There was a Reddit user who said she “understands” where this mom is coming from.
To some extent…
“I see where you are coming from to a certain extent. You’re not their mum, but when you married their dad you signed up to be a part of their family. And this baby will definitely be their family. The girls are so young – if you don’t treat them like big sisters, they won’t FEEL like big sisters,” the Reddit user said.
Reddit users with step families also chimed in.
“I have a different dad than my 2 younger sisters. I was pushed aside when they came and it got to the point that I was completely alienated from the family and don’t speak to any of them anymore. I’m 32 now, and that stuff stays with you. I can’t stand stepparents that don’t consider stepchildren their own.

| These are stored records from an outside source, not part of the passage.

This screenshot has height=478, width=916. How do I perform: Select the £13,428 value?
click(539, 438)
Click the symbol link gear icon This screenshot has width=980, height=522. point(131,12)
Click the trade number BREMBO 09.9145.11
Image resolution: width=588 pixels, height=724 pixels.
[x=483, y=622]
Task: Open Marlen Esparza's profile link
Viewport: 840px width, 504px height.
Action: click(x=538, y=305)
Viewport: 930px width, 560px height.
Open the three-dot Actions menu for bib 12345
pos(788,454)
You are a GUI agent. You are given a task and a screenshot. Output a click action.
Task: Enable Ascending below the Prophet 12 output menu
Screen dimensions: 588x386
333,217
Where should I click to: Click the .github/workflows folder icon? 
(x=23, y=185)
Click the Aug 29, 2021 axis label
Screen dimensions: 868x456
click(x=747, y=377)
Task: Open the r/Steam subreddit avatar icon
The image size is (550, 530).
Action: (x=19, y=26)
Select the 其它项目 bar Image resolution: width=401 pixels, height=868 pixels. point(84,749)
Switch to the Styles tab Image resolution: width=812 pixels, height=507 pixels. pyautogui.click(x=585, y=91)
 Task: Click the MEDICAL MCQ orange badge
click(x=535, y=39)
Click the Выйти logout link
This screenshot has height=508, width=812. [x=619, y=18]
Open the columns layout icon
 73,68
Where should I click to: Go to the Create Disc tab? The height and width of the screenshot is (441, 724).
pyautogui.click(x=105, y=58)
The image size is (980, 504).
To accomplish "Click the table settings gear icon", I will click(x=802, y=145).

“Separating them from your real children isn’t a good idea, and I would recommend fixing your attitude towards them immediately,” one person said.
Another Reddit user said they were that child in a “blended family” as well.
“I was one of those kids in such ‘blended family’. Your thoughts are creating barriers between these kids that wouldn’t be there otherwise. Such a shame,” they said.
One person got right to the point with their criticism.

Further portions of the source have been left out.